Work to complete:
Copy out word for word the lines between the one holding "You are a computer-use agent." and the one holding "click(532, 177)", both of those lines included, and omit the pictures from your answer.

Data for processing:

------------------------------------------------

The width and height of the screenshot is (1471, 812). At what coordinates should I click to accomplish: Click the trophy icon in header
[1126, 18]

------------------------------------------------

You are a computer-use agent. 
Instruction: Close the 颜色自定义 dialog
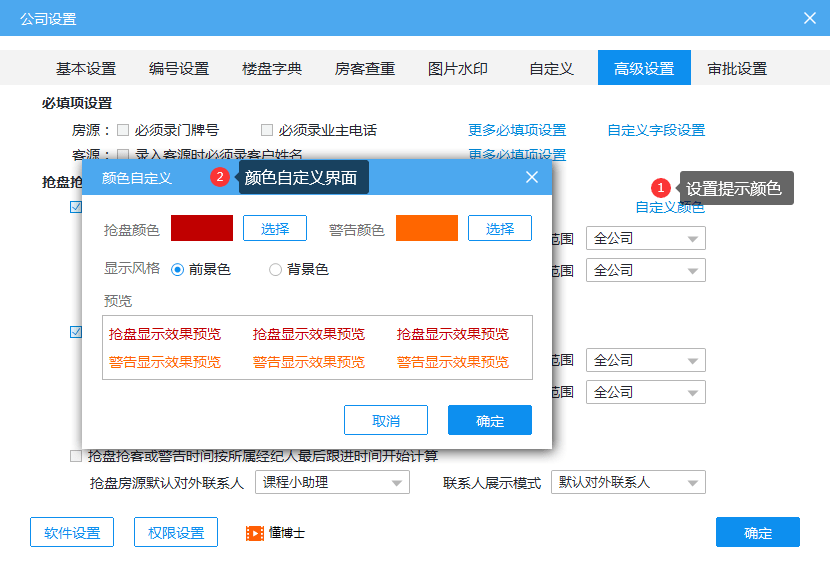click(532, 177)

------------------------------------------------

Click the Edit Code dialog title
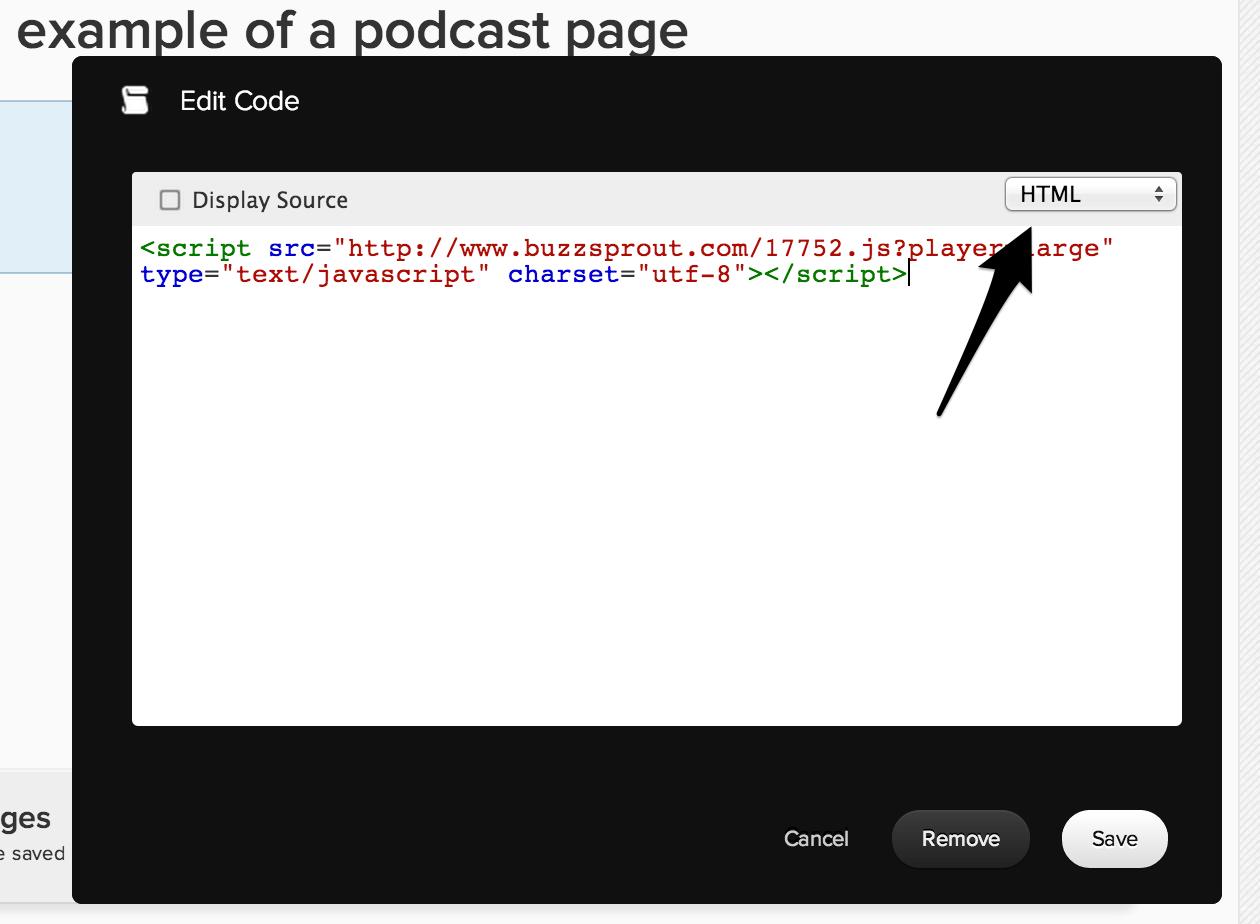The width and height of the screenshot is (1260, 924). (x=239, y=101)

------------------------------------------------

Written answer:
You are a computer-use agent. 
Instruction: Close the 颜色自定义 dialog
click(532, 177)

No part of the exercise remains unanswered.